A alegria do baile de formatura dissipou, por algumas horas, o temor que pairava sobre a pequenina cidade. Temiam a presença da noite e de tudo o que ela trazia consigo. Os boatos surgiam como cavaleiros a galope, como um turbilhão de lábios invisíveis anunciando as notícias alarmantes, cada vez mais intensas, cada vez mais frequentes. Falava-se sobre um cavalheiro de capa preta e chapéu que surgia na penumbra da noite e desaparecia sem deixar rastros; falava-se sobre moças arrebatadas misteriosamente em plena madrugada; falava-se sobre batidas à porta, tarde da noite, batidas leves e educadas, como um visitante que chega de algum lugar longínquo e busca abrigo, solitário, sem aviso prévio.

Dos poucos que ouviram as batidas e relataram o ocorrido, permaneceram apenas aqueles que não abriram suas portas. E os que abriram... Bem, estavam mortos. Uma morte aparentemente natural. Grotesca, porém natural. Mas os moradores da cidade, apesar da insistência da polícia, não acreditavam na existência de um maníaco, e sim em uma presença demoníaca que chegara há pouco de algum lugar sombrio e distante em busca de almas.

No galpão improvisado que funcionava como oratório da cidade, acontecera a reunião. Ainda de dia, pois à noite não ousavam sair. O prefeito, magro e pálido, com seu terno surrado e suas bochechas flácidas, conduzira a assembleia. Queria caçar o intruso. Queria matá-lo.

—Não! —Advertiu Lorena, no fundo do casebre.

A voz da bruxa velha parecia o estrondo de um trovão. A mulher caminhou alguns passos, aspirou o ar gelado como um cão farejando sua caça e encarou a pequena multidão inerte. O corpo flácido se contorcia em uma corcunda quase sobrenatural. Seus dedos eram finos e compridos, e suas unhas afiadas como facas. A máscara de pantera, que ela carregava como uma espécie de ornamento, formava uma segunda cabeça e exalava um odor amargo. Correntes presas ao pescoço badalavam a cada movimento.

A mulher vivia na floresta e poucas vezes se aventurava na cidade. Mal falava a língua ingênua dos homens brancos. E era muito velha. Tão velha que o habitante mais velho da cidade tinha em suas memórias de infância a mulher tão velha quanto era agora. Como era possível, ninguém sabia. Ela caminhou alguns passos e lançou ao ar uma nuvem negra de poeira, então completou:

—Esse é o pó que ele vem!

Quando os moradores perceberam que a nuvem negra era cinza de carvão, compreenderam-na. Sobre a atmosfera tranquila da cidade, pairava ainda o cheiro sufocante de enxofre. Fazia quase dez anos desde a explosão, mas o impacto ainda era gritante, tanto na água quanto no ar. A mina, agora deserta, fora construída sobre o sangue e o suor de trabalhadores inocentes, que sacrificaram sua saúde em busca de um futuro melhor, mas acabaram quase todos mortos pelo carvão, pela peste e pela ganância dos proprietários. O último acidente, uma década antes, ceifara a vida de dezenas deles. Quase todos na cidade haviam perdido amigos e parentes.

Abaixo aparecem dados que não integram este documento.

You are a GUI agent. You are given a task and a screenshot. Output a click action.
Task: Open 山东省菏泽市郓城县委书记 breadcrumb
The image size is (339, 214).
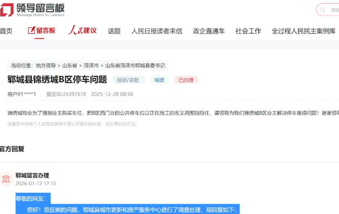[x=135, y=65]
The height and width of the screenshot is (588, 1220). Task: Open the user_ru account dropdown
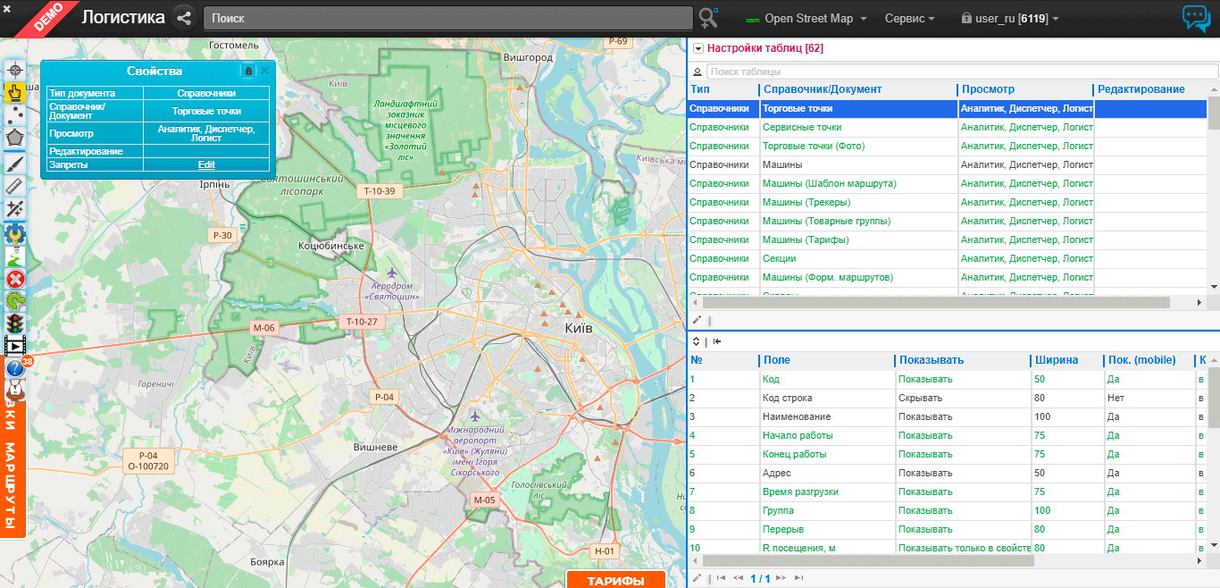coord(1009,19)
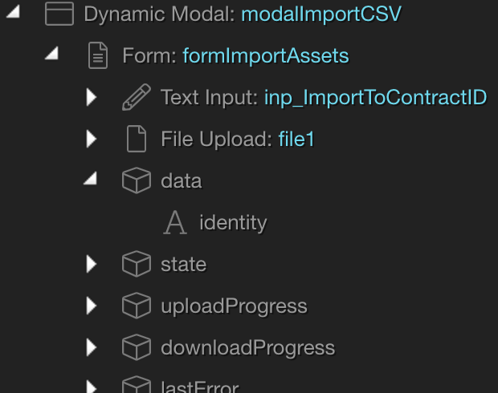This screenshot has height=393, width=498.
Task: Click the identity text type icon
Action: click(x=174, y=223)
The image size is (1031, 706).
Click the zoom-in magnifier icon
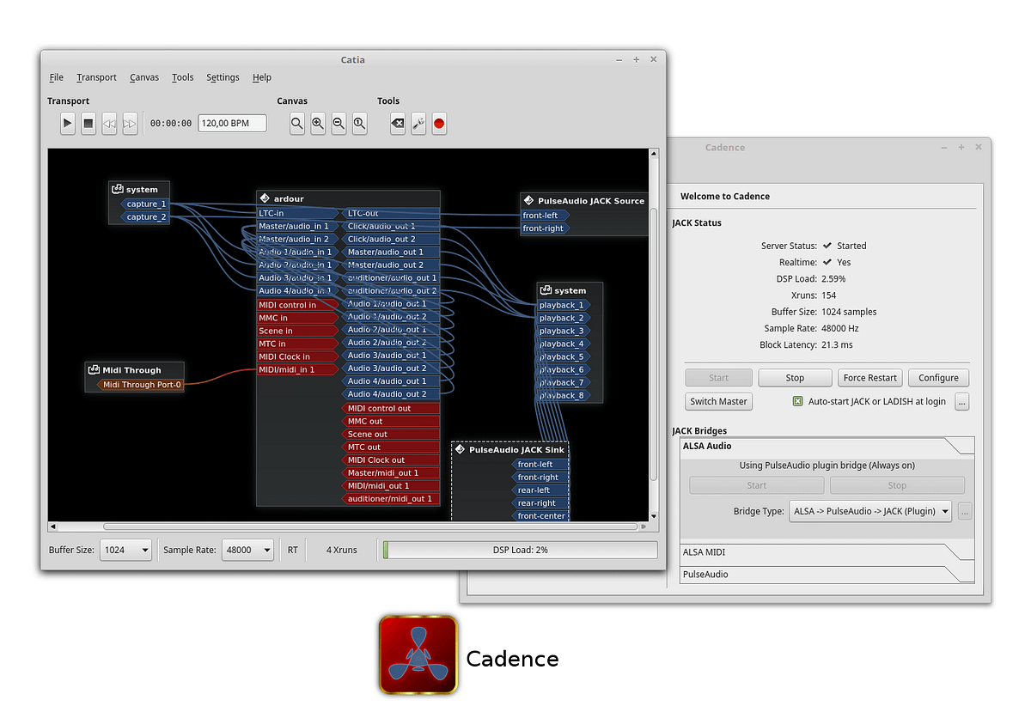tap(318, 124)
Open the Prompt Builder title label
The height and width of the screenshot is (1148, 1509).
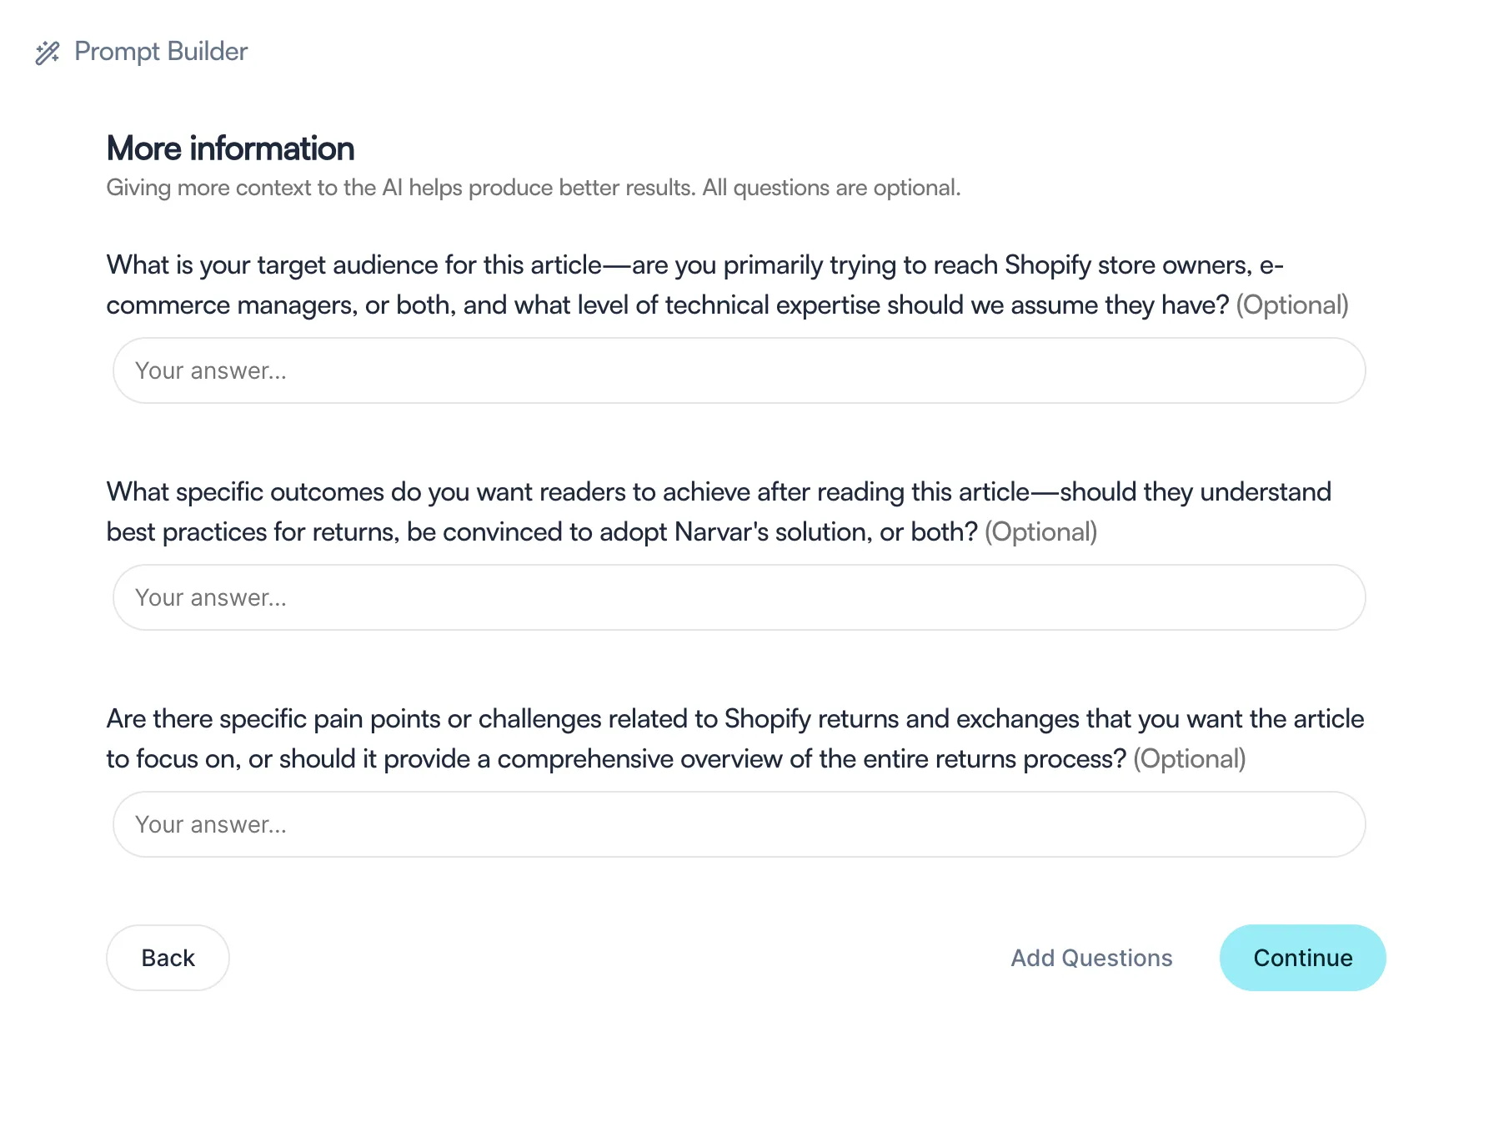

Mais do que isso, diziam os boatos que aparições estranhas atormentaram os mineiros nas semanas anteriores à explosão. Alguns alegaram ouvir vozes clamando por socorro, outros disseram ter visto sombras sem corpos. Um estudioso vindo da capital afirmara que tudo não passava de crendice de gente sem instrução, mas ele próprio foi visto abandonando as sombras da mina e correndo de volta para a segurança da cidade grande, apavorado como uma sardinha fugindo de uma barracuda. Os mineiros abriram galerias profundas debaixo da terra, cavaram muito, chegaram a lugares inexplorados, e muitas pessoas ainda se perguntavam o que aqueles homens teriam de fato encontrado lá embaixo. Mais do que isso, muitos conjecturavam que talvez a explosão não tenha sido acidental, que talvez os trabalhadores tenham se explodido propositalmente para evitar que algo pudesse sair das profundezas da terra. Mesmo assim, talvez, e apenas “talvez”, algo tenha escapado.

No galpão da cidade, a feiticeira bateu com seu cajado em um dos bancos, fazendo surgir uma sequência sutil de batidas leves e ligeiras. Parecia... Sim, parecia alguém batendo à porta. A pequena multidão permanecia calada. 

 

—Sua casa é seu refúgio. Nela você é intocável. Na rua, ele pega você e leva sua alma! Casa… refúgio…

 As correntes de metal badalaram violentamente quando a feiticeira deixou o galpão a passos rápidos. Os moradores estavam apavorados. Lorena conhecia segredos, segredos antigos e sombrios. A sabedoria dos velhos índios ainda corria em suas veias. Os moradores da cidade estavam realmente amedrontados agora.

 

Se para os homens e mulheres da cidade o perigo era real, para os jovens, tudo não passava de boatos e histórias sem sentido, contadas por moradores supersticiosos e apavorados. A preocupação dos mais velhos não iria atrapalhar a explosão de ritmos e passos do baile de formatura.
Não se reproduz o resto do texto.